泉一也の『日本人の取扱説明書』第27回「おっさんの国」
著者:泉一也

このコラムについて

日本でビジネスを行う。それは「日本人相手に物やサービスを売る」という事。日本人を知らずして、この国でのビジネスは成功しません。知ってそうで、みんな知らない、日本人のこと。歴史を読み解き、科学を駆使し、日本人とは何か?を私、泉一也が解き明かします。

日本は男性社会といわれている。企業の管理職における女性の割合、議員における女性の割合は、世界で最下位レベルにある。さらに平均年齢が高い(衆議院で約55歳)。つまり管理職も議員もおっさん中心である。ちなみに「おっちゃん」と言わず「おっさん」というのは、「さんづけ」してより敬意を表しておきたいからである。現段階で日本の意思決定は、このおっさんたちの価値観が反映され、そして物事が進んでいく。まさにおっさん社会である。私もほぼ年齢的にはおっさん部類なので、おっさんの生態がよくわかる。3つの特性をあげてみよう。

「安定を好む(変化を毛嫌う)」「過去が好き(今風を毛嫌う)」「常連が好き(新参者を毛嫌う)」この3つである。なぜかとうと、もう変化も今風も新参者も関わるのがしんどいからである。毛嫌うというは、邪魔臭いということ。おっさんの根本は「邪魔臭がり」である。おっさんが定年退職した後、家に引きこもることが多いが、まさに変化も今風も新参者も嫌なので、じっと家にいるのだ。行く末は孤独死だが、ある意味それはそれで、生き方を貫いている。引きこもっていてくれたらいいのだが、変化の時代に中核に居座られると迷惑千万である。
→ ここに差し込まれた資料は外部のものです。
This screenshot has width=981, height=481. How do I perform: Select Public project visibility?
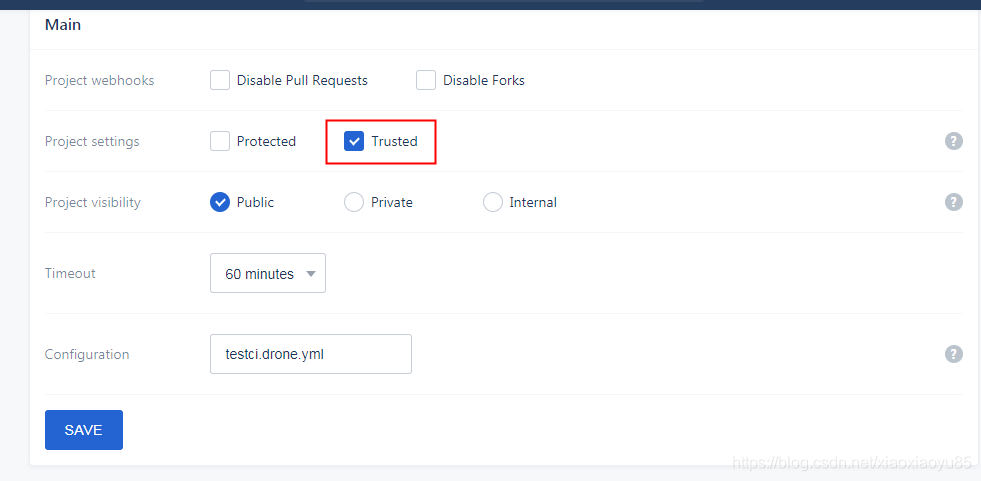pyautogui.click(x=220, y=202)
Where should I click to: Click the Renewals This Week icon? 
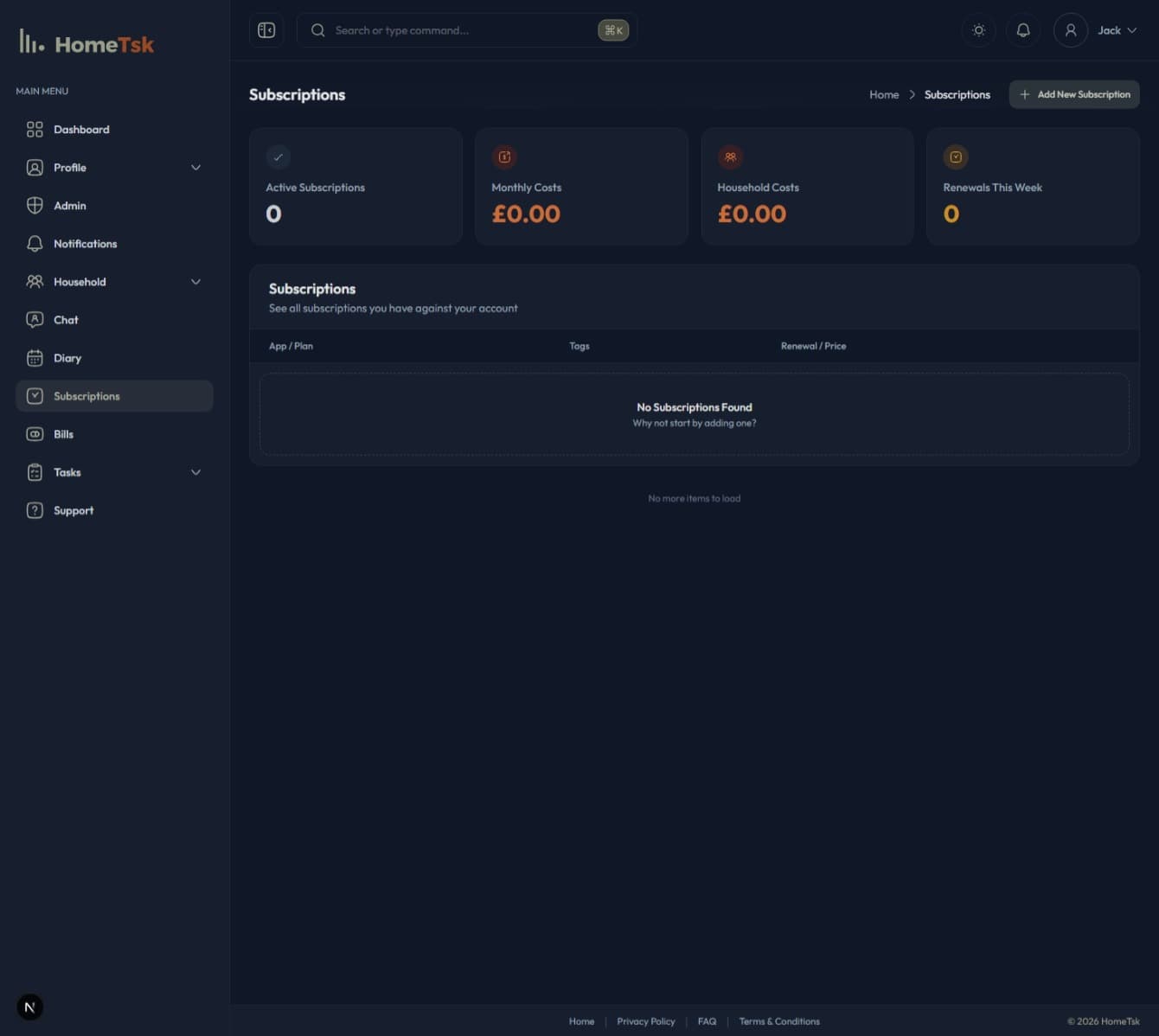point(956,157)
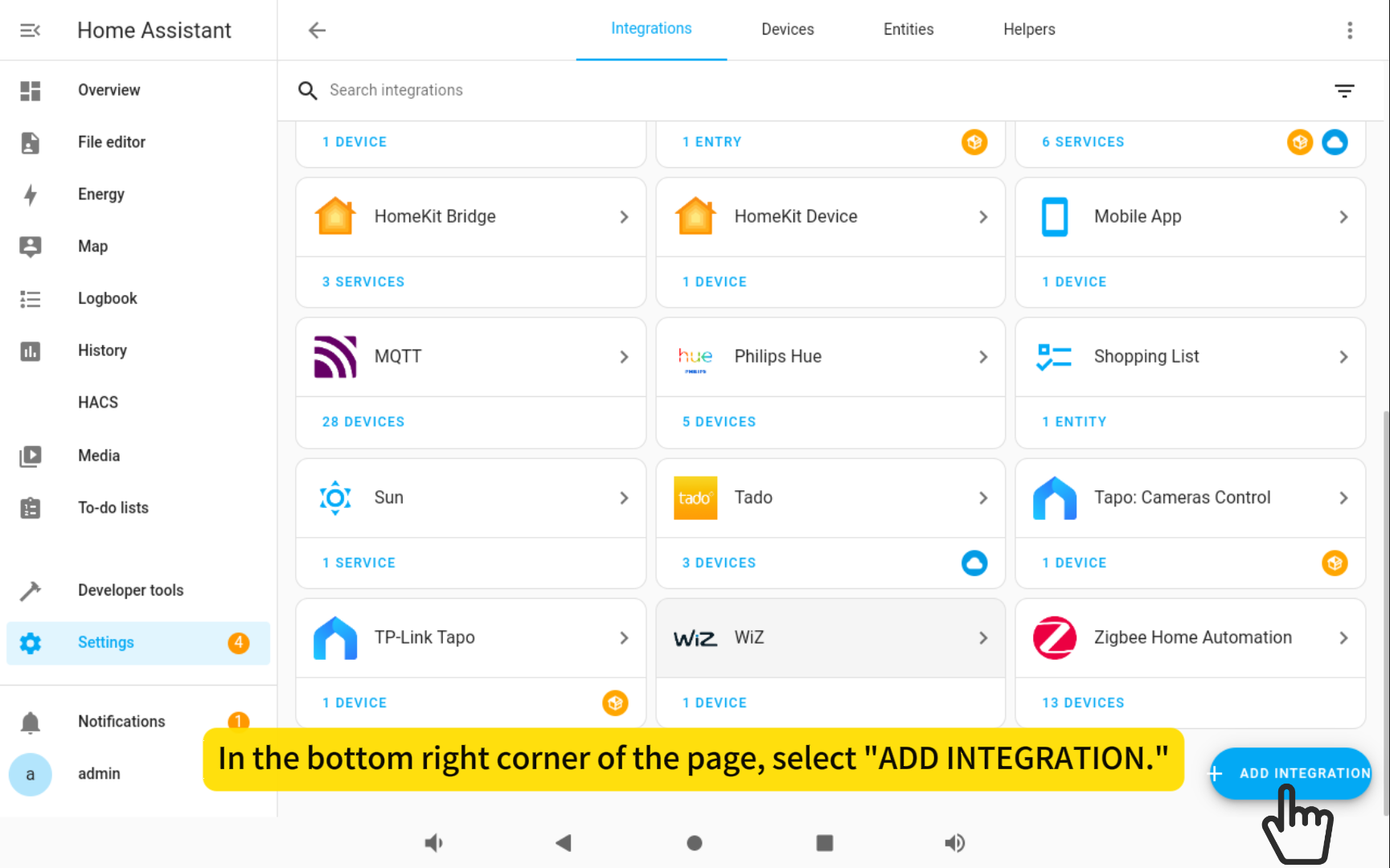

粋なおっさんは、自分の邪魔くさがり特性をよく知っているので、居場所をすぱっと手放し次の世代に渡す。そしてただのおっちゃんになる。野暮なおっさんは、孤独になるのが怖いので、自分の居場所を確保しようとしがみつく。こうしたおっさんたちが、繁殖しない社会の仕組みが必要だが、そうした仕組みを作ろうとすると、おっさん達の抵抗にあい、頓挫する。たとえば、ある人数以上の企業は管理職に女性が4割以上いないと税率が飛躍的に上がる、公務員や議員はもともと男性枠と女性枠が決まっていて、別々に採用・投票するなど、仕組みとしては全然難しくないのだが、導入される予感すらない。ちなみに、現時点ではおっさんが決めた罰則のない努力目標しかない。